[Start TASK INPUTS]

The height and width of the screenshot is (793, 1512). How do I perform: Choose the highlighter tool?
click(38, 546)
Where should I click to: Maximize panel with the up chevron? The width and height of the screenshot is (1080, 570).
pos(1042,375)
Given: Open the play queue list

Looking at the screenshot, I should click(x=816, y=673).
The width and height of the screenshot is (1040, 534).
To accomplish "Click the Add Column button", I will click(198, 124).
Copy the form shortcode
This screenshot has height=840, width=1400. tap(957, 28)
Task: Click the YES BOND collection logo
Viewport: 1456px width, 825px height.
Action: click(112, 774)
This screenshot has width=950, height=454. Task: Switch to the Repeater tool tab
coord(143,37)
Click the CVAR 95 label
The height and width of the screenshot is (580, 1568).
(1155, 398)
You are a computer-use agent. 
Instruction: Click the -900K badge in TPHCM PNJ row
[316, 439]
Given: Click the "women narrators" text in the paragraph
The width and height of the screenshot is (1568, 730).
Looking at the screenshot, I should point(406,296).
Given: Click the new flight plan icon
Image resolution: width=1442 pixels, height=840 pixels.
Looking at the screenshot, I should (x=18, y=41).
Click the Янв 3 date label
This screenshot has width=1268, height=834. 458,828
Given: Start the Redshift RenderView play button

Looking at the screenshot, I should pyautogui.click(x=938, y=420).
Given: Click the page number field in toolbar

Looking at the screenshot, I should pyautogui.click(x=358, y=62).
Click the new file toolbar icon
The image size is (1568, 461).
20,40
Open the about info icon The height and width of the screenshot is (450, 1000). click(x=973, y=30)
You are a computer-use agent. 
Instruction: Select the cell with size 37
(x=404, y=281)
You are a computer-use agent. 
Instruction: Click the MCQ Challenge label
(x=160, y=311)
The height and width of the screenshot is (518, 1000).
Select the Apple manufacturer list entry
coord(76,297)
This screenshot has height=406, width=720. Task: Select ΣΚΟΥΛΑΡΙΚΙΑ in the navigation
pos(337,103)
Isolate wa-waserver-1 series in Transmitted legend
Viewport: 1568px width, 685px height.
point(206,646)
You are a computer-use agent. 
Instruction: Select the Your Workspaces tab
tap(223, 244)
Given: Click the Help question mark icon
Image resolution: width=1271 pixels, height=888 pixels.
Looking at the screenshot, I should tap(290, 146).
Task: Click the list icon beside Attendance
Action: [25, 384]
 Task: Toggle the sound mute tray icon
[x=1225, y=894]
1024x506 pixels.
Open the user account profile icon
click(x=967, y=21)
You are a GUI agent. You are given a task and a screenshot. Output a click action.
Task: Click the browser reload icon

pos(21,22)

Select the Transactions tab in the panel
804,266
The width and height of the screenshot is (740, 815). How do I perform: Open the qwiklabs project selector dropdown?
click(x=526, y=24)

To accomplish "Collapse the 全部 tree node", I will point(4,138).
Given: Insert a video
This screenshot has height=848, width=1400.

[End TASK INPUTS]

■ **INSTRUCTION**
Pull out each line of the material above that contains the string "Open". Case counts, so match it only with exactly this capitalization.

■ **EXERCISE SOLUTION**
Given: Open the play queue list
Open the about info icon The height and width of the screenshot is (450, 1000). click(x=973, y=30)
Open the user account profile icon
The width and height of the screenshot is (740, 815). How do I perform: Open the qwiklabs project selector dropdown?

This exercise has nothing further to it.